▶ _Directions for this task_
Reproduce the entries below, please. Keep every character the same.

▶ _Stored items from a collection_

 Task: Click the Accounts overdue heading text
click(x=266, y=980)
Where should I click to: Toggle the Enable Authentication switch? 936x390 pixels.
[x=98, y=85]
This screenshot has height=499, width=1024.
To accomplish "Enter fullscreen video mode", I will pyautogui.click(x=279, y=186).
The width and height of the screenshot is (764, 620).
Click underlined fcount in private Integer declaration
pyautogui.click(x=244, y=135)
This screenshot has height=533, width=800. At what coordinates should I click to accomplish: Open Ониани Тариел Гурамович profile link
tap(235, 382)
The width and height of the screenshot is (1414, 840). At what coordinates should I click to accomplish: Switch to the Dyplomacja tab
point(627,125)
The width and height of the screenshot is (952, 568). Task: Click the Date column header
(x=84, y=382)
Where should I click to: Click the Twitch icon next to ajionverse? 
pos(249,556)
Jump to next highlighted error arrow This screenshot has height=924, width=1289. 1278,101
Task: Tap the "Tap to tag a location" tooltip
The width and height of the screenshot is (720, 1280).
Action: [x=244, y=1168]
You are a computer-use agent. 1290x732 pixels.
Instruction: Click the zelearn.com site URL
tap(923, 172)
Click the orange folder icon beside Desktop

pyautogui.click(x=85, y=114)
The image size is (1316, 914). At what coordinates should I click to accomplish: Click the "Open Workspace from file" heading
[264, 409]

▶ _Answer space_
 Task: Click the Accounts overdue heading text
click(x=266, y=980)
Where should I click to: Toggle the Enable Authentication switch? 936x390 pixels.
[x=98, y=85]
This screenshot has height=499, width=1024.
To accomplish "Enter fullscreen video mode", I will pyautogui.click(x=279, y=186).
The width and height of the screenshot is (764, 620).
Click underlined fcount in private Integer declaration
pyautogui.click(x=244, y=135)
This screenshot has height=533, width=800. At what coordinates should I click to accomplish: Open Ониани Тариел Гурамович profile link
tap(235, 382)
The width and height of the screenshot is (1414, 840). At what coordinates should I click to accomplish: Switch to the Dyplomacja tab
point(627,125)
The width and height of the screenshot is (952, 568). Task: Click the Date column header
(x=84, y=382)
Where should I click to: Click the Twitch icon next to ajionverse? 
pos(249,556)
Jump to next highlighted error arrow This screenshot has height=924, width=1289. 1278,101
Task: Tap the "Tap to tag a location" tooltip
The width and height of the screenshot is (720, 1280).
Action: [x=244, y=1168]
You are a computer-use agent. 1290x732 pixels.
Instruction: Click the zelearn.com site URL
tap(923, 172)
Click the orange folder icon beside Desktop

pyautogui.click(x=85, y=114)
The image size is (1316, 914). At what coordinates should I click to accomplish: Click the "Open Workspace from file" heading
[264, 409]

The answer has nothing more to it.